In a Perl program, @ARGV is an array of all input parameters, and if you pass a file name to it, then $ARGV[0] is the name of that file. This is not the same as $_.

Unlike the command-line perl interpreter, file handling (opening, looping, assigning to $_) is not done for you over here. You will have to do all that explicitly.

So, if your Perl program looks like this -

$
$ cat users.pl
#!perl -w
print "\$_ = |",$_,"|\n";
$

You won't see anything printed when you pass the file name as a parameter -

$
$ perl users.pl users.txt
Use of uninitialized value $_ in print at users.pl line 2.
$_ = ||
$

That because the file name "users.txt" is assigned to $ARGV[0] and that has nothing to do with $_.

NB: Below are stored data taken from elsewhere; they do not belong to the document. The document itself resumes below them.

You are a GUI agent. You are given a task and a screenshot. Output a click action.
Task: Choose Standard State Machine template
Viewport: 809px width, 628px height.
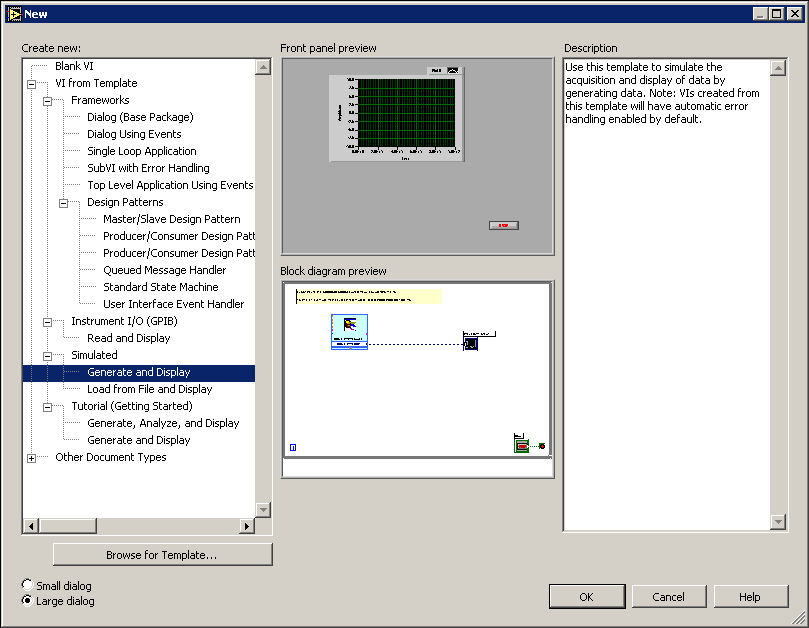tap(158, 287)
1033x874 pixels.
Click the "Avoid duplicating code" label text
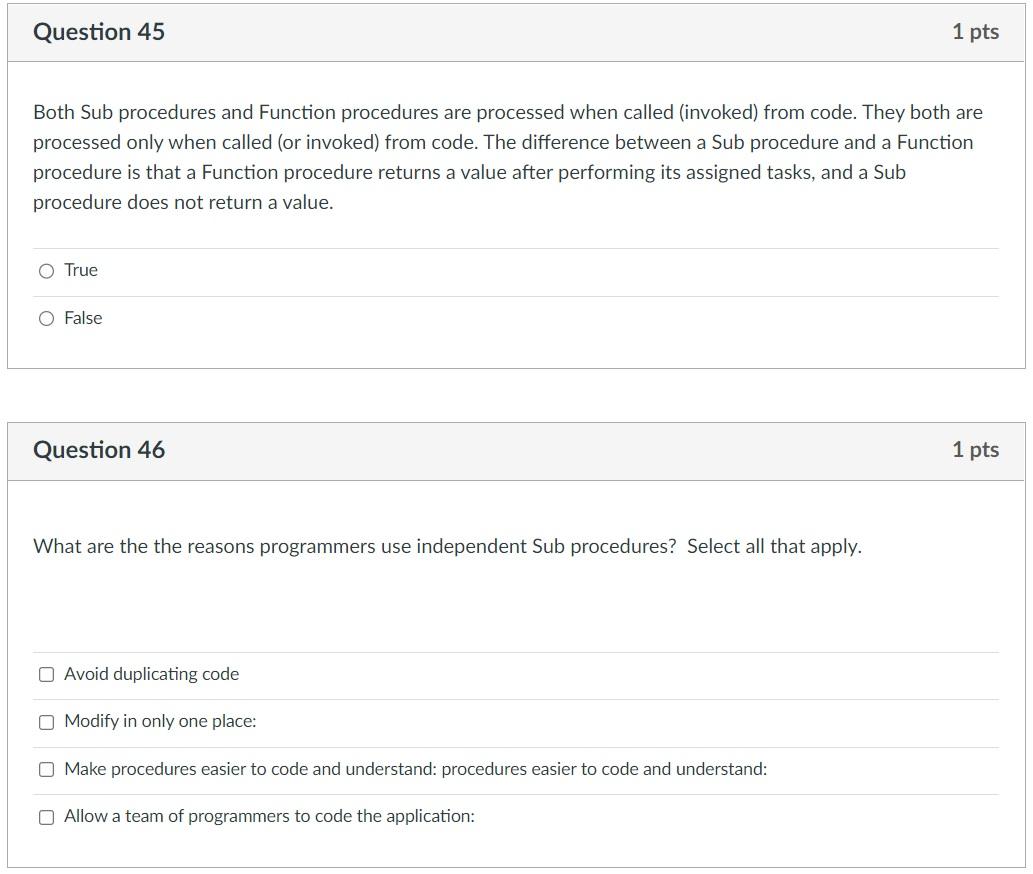pos(151,674)
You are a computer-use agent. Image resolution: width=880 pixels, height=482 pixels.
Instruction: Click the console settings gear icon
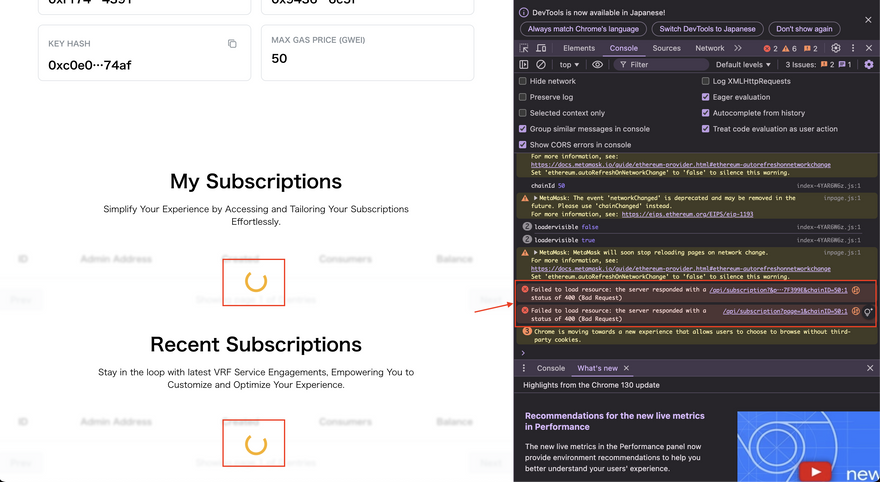click(x=868, y=65)
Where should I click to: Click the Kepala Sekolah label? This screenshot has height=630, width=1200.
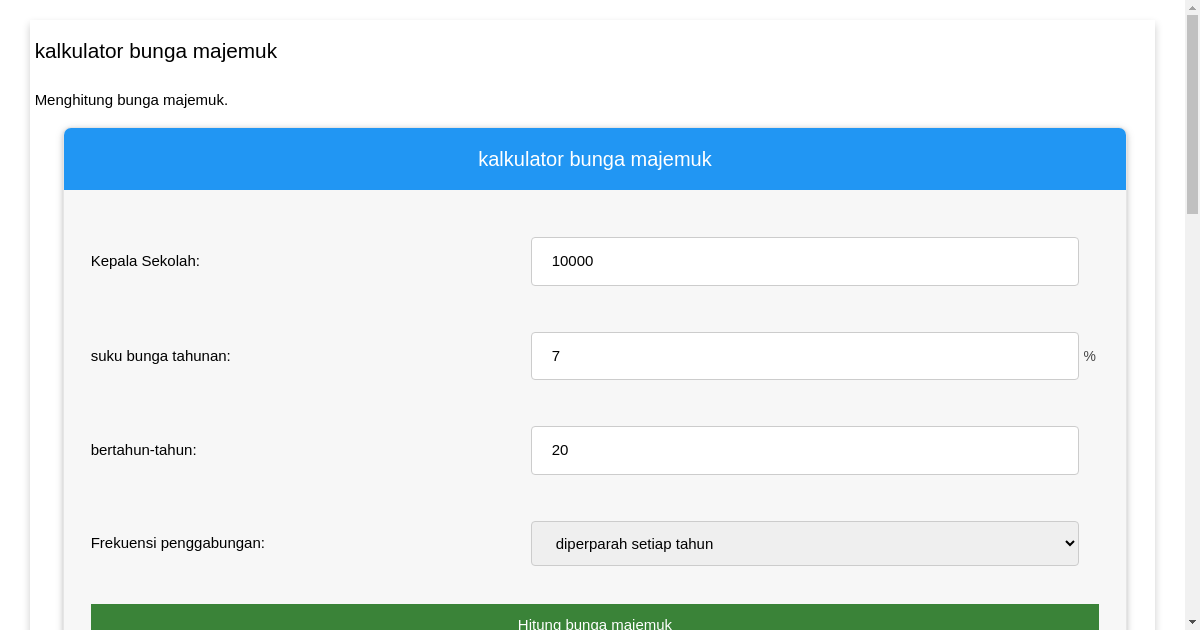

You could check the value of the argument array (@ARGV) to get a better idea of what's happening:

$
$
$ cat users.pl
#!perl -w
print "My argument array \@ARGV is ==>|@ARGV|<==\n";
$
$
$ perl users.pl users.txt
My argument array @ARGV is ==>|users.txt|<==
$
$ perl users.pl users.txt users1.txt users2.txt users3.txt
My argument array @ARGV is ==>|users.txt users1.txt users2.txt users3.txt|<==
$
$

Perl "flattens" the argument array and shows its elements as a string separated by single spaces. But you should know that in the second case, $ARGV[0] = "users.txt", $ARGV[1] = "users1.txt", $ARGV[2] = "users2.txt" and $ARGV[3] = "users3.txt".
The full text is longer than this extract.